Skepticism's fifth album has been some time in the making - it has been thirteen years since the release of Alloy and there has been a lot of water under the bridge in the metal world since then (and also in the real world for that matter). It seems that Skepticism too have been changed by the past decade or so as Companion is a more multi-faceted release than we have come to expect from most funeral doom acts in general and Skepticism specifically. There is quite a variation in pacing, from the lethargic and seismic slowness of true funeral doom, through quicker, but still fairly slow death doom, to the medium-paced almost-death metal of Passage. It doesn't sound like much to the uninitiated, but it's a spectrum shift for a band whose previous work has focussed very much on glacial pacing. Each of the album's six tracks has a unique atmosphere and character like never before heard on a Skepticism album.
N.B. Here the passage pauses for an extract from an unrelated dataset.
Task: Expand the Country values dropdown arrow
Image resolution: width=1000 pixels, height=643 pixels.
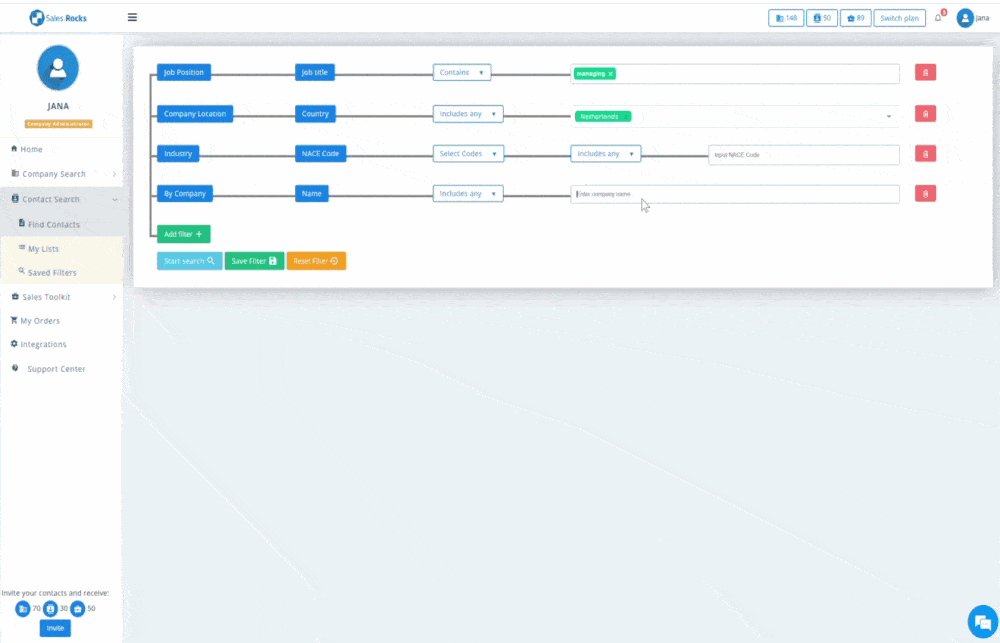Action: 889,116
The keyboards and especially organ, in typical Skepticism fashion, play a key role in generating the album's atmosphere. It's there, full-on in your face straight out of the gate with opener Calla where it weaves an atmosphere that I would weirdly have to compare to a Saor track in it's sweepingly panoramic scope. The track sounds initially like it should accompany open-skied vistas of the Old West or the Caledonian Highlands - how un-funeral doom can you get? This is a great intro to the album however and gives a nice taster of the band's current direction. Second track, The Intertwined, has a gothic death doom feel to it that is quite reminiscent of classic era My Dying Bride and although I sometimes have my issues with gothic elements they aren't laid on with a trowel here and are subtlely enough applied to enhance the track rather than detract from it. The album's longest track, the ten minutes of The March of the Four, is probably the nearest to a traditional Skepticism track, but even this is delivered with a bit more "bite" than we have come to expect. The organ on this one, particularly during the intro, really does sound as if it was recorded as the mourners file into an actual funeral.
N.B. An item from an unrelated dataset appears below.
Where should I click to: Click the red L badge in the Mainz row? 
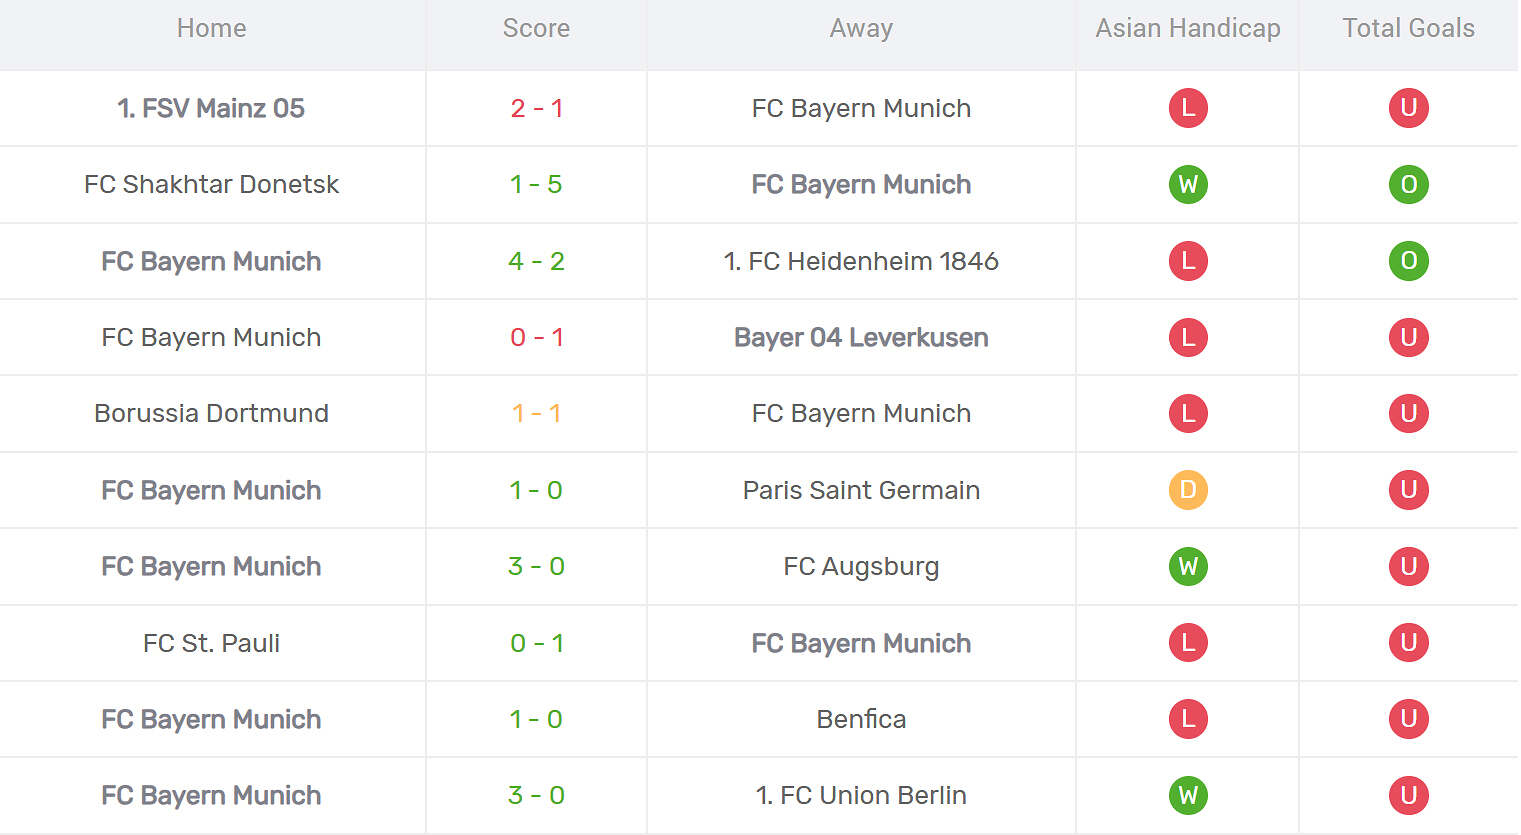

At the mid-point of the album Skepticism change up a gear to a previously unimagined tempo with Passage, a track that feels like it wants to explode into full-on death doom territory in the style of Winter or Autopsy. It also contains a breakdown with a swirling organ sound that feels like it should be the soundtrack to a descent into a psychotic episode from an Alfred Hitchcock movie like Vertigo. The Inevitable, like The March of the Four is more akin to previous Skepticism work and is, for me, the least remarkable track here. The Swan and the Raven however, begins in menacing fashion with a string intro that says "something evil this way comes" and once more has a kind of cimematic feel to it, which seems to be a recurring theme. This closer may actually be my favourite track - it is definitely the one where the guitar work shines through best and the synths feel alternately menacing and expansive.

Overall this is a terrific album that cements Skepticism's reputation as one of the premier funeral doom outfits who have decided to strike out in a new direction, not with a quantum leap but with an incremental change that shouldn't alienate their fan base.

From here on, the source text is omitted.